How well does FLIR thermal imaging work in Houston?

For in-slab hot-line leaks in Houston, FLIR localizes within 12-18 inches about 85-92% of the time — same range as Phoenix and Dallas. For attic supply leaks, FLIR is highly effective in summer (130-150°F attic ambient makes a cold-water leak read as sharp contrast) and less so in winter. For subsidence-related lateral cracks, FLIR is generally not the right tool — sewer-camera inspection is the diagnostic of record because the failure is in buried drain or supply pipe well below thermal-imaging range. A skilled Houston tech matches the tool to the suspected failure mode rather than reaching for the camera reflexively, especially when the symptom suggests subsidence or post-flood involvement.

Is a system-wide pressure test worth doing in a Houston home?

For Houston homes with one confirmed slab or attic leak, a system-wide pressure test ($175-$310) is informative because failure clustering is common — Houston water hardness drives copper pinhole formation in groups, and subsidence stresses buried pipe in patterns.

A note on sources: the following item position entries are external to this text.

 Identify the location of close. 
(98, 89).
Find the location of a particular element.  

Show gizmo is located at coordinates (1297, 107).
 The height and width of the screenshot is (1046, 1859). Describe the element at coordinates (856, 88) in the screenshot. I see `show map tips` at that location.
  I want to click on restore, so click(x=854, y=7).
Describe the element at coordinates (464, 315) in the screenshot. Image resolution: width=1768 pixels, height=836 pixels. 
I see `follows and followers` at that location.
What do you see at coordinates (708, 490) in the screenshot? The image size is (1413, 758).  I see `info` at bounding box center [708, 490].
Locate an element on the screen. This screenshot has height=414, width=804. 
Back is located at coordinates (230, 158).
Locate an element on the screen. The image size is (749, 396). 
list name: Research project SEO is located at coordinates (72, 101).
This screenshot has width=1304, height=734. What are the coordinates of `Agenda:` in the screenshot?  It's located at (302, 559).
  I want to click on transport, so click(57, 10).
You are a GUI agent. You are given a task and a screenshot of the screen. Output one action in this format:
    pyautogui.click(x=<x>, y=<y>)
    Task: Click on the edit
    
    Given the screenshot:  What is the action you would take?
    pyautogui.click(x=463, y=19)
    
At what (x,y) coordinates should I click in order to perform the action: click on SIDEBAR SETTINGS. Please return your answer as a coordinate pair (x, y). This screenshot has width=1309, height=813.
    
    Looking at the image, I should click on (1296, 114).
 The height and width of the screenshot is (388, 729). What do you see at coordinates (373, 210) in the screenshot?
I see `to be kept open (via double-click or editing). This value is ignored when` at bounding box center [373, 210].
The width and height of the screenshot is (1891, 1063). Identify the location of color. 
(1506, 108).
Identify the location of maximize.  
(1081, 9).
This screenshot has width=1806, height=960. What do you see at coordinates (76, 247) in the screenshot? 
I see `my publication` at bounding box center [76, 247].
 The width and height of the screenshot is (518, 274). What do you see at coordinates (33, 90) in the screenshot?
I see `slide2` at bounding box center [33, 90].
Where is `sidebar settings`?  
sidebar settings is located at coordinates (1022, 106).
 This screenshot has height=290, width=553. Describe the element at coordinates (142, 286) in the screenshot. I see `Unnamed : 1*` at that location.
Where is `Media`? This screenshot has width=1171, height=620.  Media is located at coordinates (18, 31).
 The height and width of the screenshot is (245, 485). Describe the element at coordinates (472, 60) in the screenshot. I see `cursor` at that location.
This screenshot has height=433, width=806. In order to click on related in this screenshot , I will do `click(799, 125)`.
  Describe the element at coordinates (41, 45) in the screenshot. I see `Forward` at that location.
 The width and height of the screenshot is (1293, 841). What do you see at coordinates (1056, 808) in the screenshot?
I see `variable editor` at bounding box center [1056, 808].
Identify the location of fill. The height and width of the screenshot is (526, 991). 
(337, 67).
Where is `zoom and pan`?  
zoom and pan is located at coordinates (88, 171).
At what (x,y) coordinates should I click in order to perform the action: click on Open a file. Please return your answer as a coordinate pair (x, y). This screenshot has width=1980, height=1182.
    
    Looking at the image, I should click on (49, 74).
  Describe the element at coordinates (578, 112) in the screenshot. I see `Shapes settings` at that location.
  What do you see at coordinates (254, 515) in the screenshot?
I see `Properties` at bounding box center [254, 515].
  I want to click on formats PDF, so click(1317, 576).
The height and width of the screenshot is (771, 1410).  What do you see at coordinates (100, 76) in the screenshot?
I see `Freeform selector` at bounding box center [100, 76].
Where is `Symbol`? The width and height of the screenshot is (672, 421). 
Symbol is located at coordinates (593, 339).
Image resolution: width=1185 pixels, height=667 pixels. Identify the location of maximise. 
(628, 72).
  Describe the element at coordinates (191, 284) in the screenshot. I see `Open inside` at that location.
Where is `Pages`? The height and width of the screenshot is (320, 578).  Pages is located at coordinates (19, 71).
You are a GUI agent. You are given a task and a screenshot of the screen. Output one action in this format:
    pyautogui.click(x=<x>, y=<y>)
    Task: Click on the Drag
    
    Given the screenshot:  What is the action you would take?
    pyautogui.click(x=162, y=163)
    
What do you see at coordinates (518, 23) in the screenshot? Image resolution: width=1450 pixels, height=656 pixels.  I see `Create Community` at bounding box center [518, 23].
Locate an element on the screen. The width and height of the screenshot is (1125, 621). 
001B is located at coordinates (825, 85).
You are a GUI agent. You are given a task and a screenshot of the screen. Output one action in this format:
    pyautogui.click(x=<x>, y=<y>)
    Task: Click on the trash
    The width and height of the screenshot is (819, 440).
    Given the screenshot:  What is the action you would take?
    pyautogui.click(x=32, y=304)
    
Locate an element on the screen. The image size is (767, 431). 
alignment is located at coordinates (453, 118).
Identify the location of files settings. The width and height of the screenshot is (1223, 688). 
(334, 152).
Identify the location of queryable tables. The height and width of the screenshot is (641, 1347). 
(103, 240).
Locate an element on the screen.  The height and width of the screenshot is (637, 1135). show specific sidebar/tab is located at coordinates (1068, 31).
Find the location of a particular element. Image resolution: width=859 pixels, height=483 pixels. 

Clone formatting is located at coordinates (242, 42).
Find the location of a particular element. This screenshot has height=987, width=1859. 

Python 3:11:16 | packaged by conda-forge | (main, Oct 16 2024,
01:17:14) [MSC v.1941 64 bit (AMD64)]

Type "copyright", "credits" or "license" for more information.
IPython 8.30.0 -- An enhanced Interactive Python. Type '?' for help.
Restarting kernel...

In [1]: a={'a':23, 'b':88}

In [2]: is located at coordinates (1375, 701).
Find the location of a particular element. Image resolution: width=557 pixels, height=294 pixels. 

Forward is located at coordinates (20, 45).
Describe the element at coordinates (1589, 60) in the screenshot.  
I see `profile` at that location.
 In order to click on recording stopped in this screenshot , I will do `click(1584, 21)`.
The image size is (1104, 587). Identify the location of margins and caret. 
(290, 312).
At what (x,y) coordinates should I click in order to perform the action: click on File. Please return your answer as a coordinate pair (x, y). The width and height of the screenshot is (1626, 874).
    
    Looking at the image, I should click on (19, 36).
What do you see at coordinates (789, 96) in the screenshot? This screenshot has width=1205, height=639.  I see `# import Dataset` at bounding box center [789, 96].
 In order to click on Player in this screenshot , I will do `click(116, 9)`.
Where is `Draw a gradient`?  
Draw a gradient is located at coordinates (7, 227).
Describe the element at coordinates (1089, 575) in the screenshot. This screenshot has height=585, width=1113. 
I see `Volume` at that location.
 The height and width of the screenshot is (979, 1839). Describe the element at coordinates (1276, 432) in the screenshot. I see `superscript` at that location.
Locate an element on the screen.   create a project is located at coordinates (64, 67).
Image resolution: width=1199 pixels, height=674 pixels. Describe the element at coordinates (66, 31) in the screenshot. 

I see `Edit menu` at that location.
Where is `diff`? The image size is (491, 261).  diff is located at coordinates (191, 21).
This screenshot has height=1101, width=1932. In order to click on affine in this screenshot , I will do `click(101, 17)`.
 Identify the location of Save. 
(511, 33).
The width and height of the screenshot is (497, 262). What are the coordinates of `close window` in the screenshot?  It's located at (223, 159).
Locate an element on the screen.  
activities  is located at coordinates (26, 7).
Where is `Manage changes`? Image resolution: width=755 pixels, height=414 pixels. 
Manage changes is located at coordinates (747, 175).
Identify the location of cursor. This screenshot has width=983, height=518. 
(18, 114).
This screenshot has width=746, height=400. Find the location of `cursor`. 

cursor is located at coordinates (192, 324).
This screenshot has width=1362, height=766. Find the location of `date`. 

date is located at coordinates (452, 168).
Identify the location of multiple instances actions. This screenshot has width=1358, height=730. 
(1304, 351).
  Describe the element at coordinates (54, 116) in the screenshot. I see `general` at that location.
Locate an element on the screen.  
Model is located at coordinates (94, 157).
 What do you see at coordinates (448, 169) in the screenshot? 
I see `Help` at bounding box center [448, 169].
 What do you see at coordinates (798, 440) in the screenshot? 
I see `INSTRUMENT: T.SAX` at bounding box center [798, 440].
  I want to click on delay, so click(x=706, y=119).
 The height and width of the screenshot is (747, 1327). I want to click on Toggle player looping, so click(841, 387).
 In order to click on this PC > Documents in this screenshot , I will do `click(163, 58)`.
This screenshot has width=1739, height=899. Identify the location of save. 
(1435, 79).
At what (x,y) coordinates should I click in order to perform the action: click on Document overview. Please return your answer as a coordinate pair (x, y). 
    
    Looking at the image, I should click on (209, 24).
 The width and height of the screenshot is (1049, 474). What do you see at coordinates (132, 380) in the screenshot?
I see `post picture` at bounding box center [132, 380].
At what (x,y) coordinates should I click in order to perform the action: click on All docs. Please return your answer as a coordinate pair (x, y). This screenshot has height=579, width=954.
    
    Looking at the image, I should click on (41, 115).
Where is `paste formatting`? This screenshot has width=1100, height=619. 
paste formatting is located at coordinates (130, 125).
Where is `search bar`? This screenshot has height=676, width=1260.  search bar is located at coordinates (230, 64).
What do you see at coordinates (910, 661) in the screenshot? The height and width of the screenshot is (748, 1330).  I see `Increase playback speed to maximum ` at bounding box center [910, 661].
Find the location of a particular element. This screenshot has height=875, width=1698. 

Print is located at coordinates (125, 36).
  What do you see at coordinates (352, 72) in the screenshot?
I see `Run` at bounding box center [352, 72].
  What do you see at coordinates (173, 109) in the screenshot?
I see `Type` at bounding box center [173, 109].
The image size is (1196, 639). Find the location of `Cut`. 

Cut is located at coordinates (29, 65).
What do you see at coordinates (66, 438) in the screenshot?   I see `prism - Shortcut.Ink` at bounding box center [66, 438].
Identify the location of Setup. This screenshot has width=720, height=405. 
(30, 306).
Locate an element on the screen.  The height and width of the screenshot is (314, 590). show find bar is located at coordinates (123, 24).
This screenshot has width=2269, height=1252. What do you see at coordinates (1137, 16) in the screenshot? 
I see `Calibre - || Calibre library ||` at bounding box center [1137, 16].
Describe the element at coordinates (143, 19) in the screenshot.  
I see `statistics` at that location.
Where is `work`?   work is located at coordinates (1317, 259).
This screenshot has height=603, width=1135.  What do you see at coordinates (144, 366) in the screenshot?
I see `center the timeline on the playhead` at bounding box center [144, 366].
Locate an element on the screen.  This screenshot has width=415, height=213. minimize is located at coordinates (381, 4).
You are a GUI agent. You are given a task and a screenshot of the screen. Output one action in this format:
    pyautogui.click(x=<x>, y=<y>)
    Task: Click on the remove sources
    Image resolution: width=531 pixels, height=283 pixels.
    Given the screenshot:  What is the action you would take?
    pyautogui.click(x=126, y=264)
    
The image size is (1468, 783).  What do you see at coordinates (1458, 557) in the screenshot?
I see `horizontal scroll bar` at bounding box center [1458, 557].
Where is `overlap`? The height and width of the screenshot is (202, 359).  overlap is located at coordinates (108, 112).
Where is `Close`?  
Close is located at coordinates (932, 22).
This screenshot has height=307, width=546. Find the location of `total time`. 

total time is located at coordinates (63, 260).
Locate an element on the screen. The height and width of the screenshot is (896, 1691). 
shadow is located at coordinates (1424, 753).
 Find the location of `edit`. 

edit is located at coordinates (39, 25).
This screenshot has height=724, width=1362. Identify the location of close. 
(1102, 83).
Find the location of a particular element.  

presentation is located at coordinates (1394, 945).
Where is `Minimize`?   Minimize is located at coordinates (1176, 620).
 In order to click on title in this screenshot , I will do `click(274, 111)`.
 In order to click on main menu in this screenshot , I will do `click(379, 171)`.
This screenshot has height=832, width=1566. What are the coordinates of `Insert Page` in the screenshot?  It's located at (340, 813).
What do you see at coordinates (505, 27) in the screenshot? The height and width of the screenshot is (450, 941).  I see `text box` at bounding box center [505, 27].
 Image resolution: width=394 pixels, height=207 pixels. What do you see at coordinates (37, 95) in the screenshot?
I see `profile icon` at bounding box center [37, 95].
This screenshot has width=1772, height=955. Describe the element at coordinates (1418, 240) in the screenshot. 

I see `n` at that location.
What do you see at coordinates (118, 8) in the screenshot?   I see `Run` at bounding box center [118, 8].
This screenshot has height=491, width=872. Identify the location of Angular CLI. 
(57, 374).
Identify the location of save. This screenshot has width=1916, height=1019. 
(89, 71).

The test isolates each branch and holds 80 psi for 15 minutes per branch. For homes that have experienced major flood events (Harvey, Beryl), the pressure test is also a useful post-flood condition assessment regardless of any current symptom — flood-related pipe damage often manifests as small leaks weeks or months later, and pre-emptive testing catches them before they cause secondary damage. Permit fees ($135) apply to repair only.

Are AlertPlumber-matched Houston plumbers actually verified by TSBPE?

The eLocal network's verification process applies to every Houston-area plumber routed by AlertPlumber — they confirm active Texas State Board of Plumbing Examiners license — Master Plumber, Journeyman, or Tradesman with appropriate supervision — verified against the TSBPE database (27,810 active verified plumbers statewide). Leak detection and all repair work fall within the TSBPE licensed scope; no separate detection-specific license exists in Texas. AlertPlumber re-verifies license status at routing time, so an expired or suspended license cannot accept the lead. The contractor's name and TSBPE license number are provided on the live callback for independent verification on the TSBPE public license-search portal. Master Plumber RMP designation is flagged for any work requiring permit signoff with the City of Houston.